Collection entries
---+---

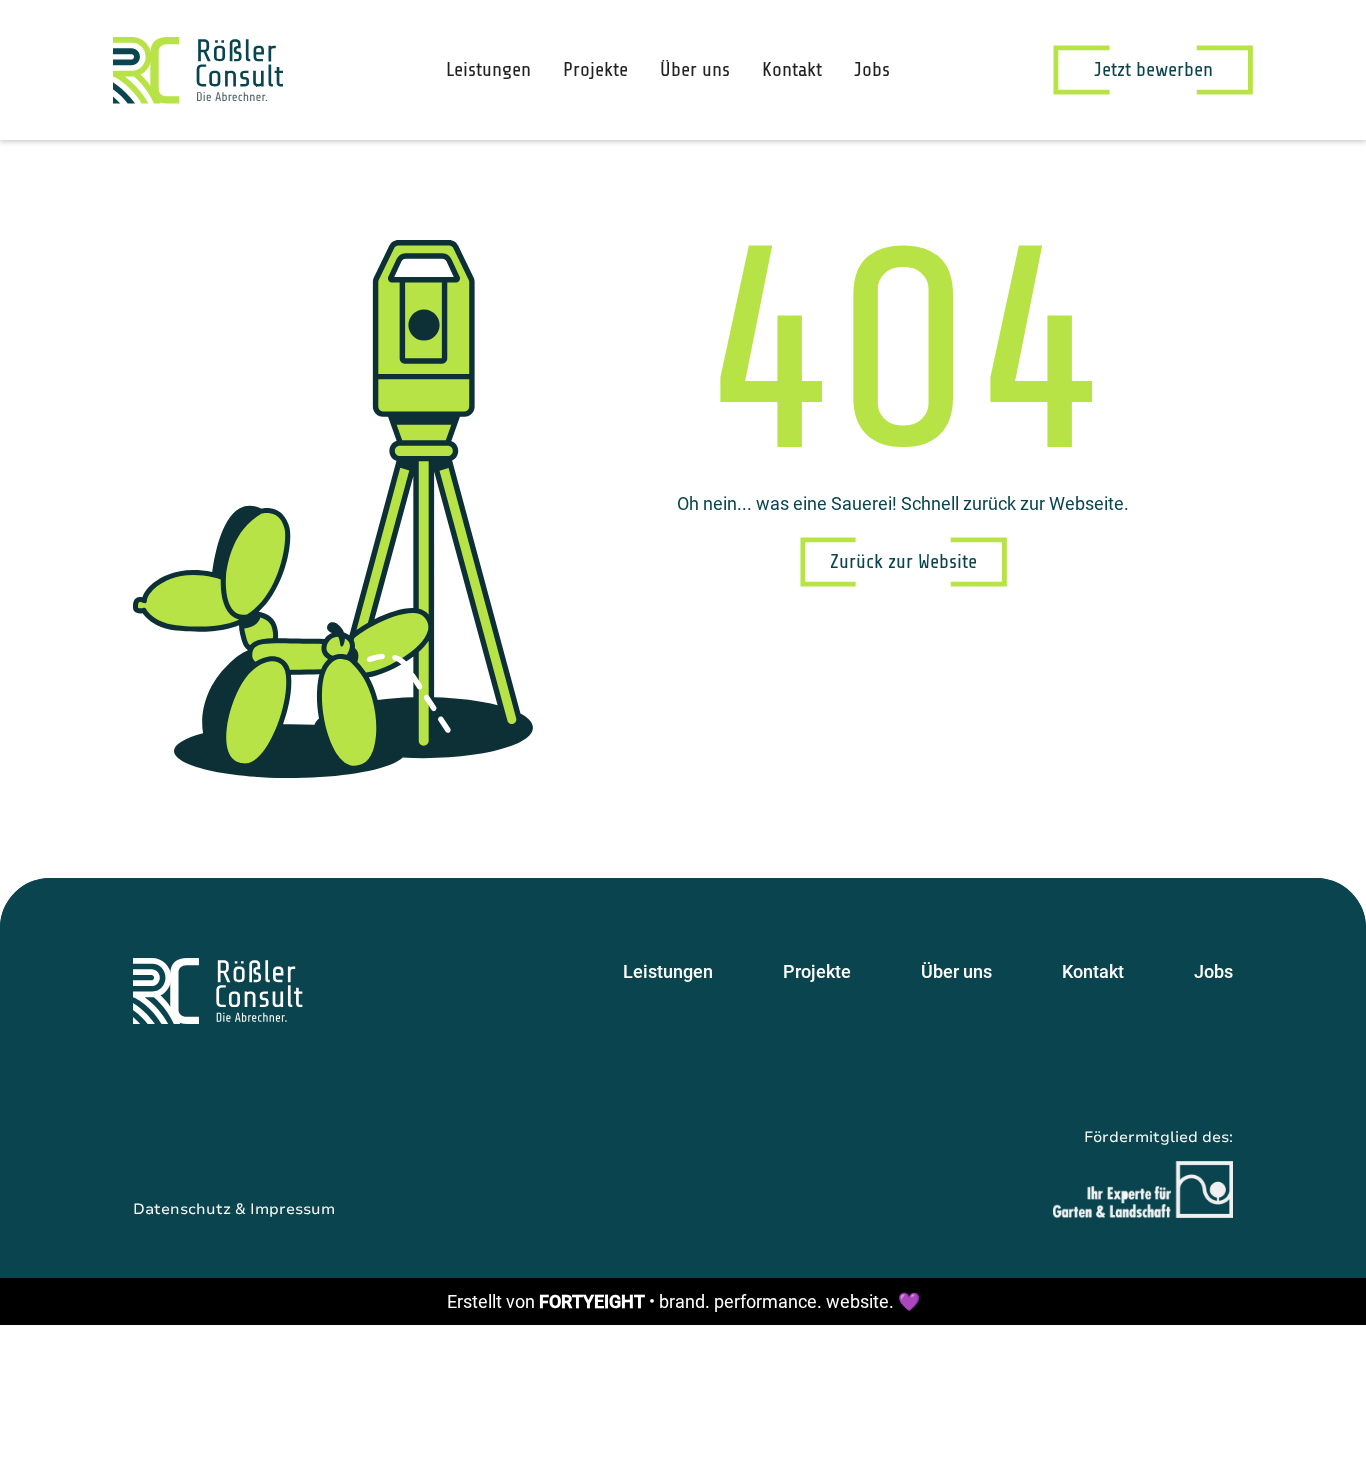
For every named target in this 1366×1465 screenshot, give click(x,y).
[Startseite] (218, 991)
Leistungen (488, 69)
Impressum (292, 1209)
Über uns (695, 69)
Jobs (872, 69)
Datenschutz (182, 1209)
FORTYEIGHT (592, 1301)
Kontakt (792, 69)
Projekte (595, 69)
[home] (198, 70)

---+---

● **The task**
What is needed is an exact copy of every entry, minus the images.

● **Answer**
For every named target in this 1366×1465 screenshot, give click(x,y).
[Startseite] (218, 991)
Leistungen (488, 69)
Impressum (292, 1209)
Über uns (695, 69)
Jobs (872, 69)
Datenschutz (182, 1209)
FORTYEIGHT (592, 1301)
Kontakt (792, 69)
Projekte (595, 69)
[home] (198, 70)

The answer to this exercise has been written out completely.